Orang Asli - why urban fat-cats like you and I should care



The news this past week has been all about our former prime minister’s trial. There’s a side serving of Pakatan’s third straight defeat in Rantau and Johor MB shenanigans via a near executive vs royalty face-off. By all accounts and the empirical evidence of our “most-read” algorithms, that’s what interests most of you.
I understand how it works. People generally take an interest in what affects them. In my previous newsroom, we saw that flash floods outside a large KL mall (without any casualties mind you) will get many more shares and likes than an academic treatise on global warming or the dissection of gender roles in Scandinavian countries.
I think what interests us depends on a sense of connection, be it geographical proximity or shared cultural roots. That might be why Malaysian Muslims identify closely with the Palestinian cause, while Malaysian Chinese care about Hong Kong-China relations and Malaysian Indians may be more affected by floods in Kerala.
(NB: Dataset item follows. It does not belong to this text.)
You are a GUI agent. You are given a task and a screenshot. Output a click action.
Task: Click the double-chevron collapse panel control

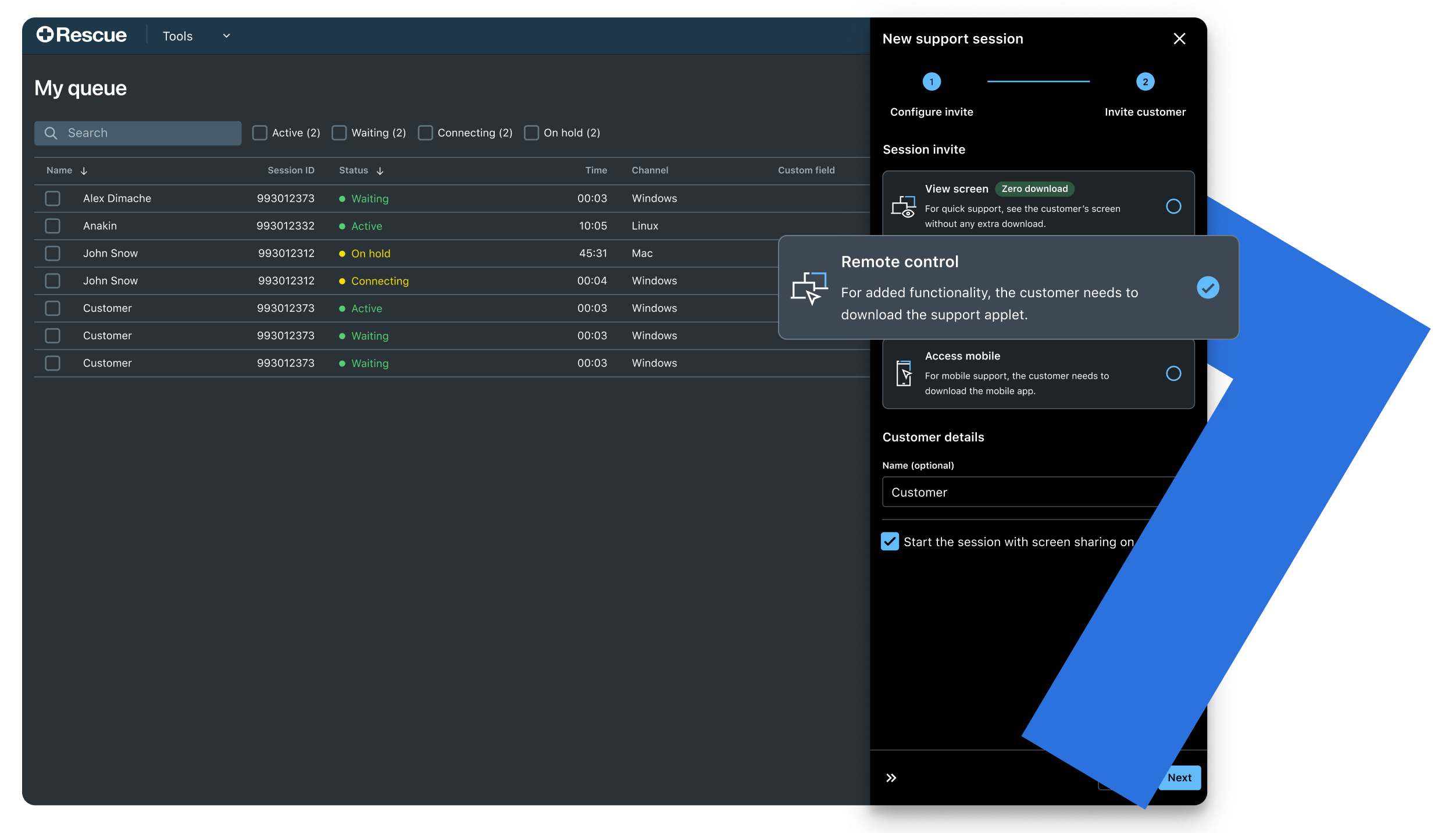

Having said that, it beats me why so many are so emotional about those Lancashire towns that house Liverpool and Manchester United!
Seriously, whether or not one is more sensitive to inequity that either directly affects us or those we identify with was indicated to me when I twice had to explain to intelligent and experienced journalists that a disproportionate number of Malaysian deaths in custody occurred to Indian men.
“You don’t notice the injustice because it’s not happening to your kind,” I burst out undiplomatically to one of them, who was furious with the implication and countered that I was now viewing too many situations through a racial lens.
I maintained that most injustices did not have a racial angle, but that police brutality and related lock-up deaths were an exception and that this was reflected around the world against marginalised communities - from African-Americans to France’s Arab minority to Australia’s Aborigines.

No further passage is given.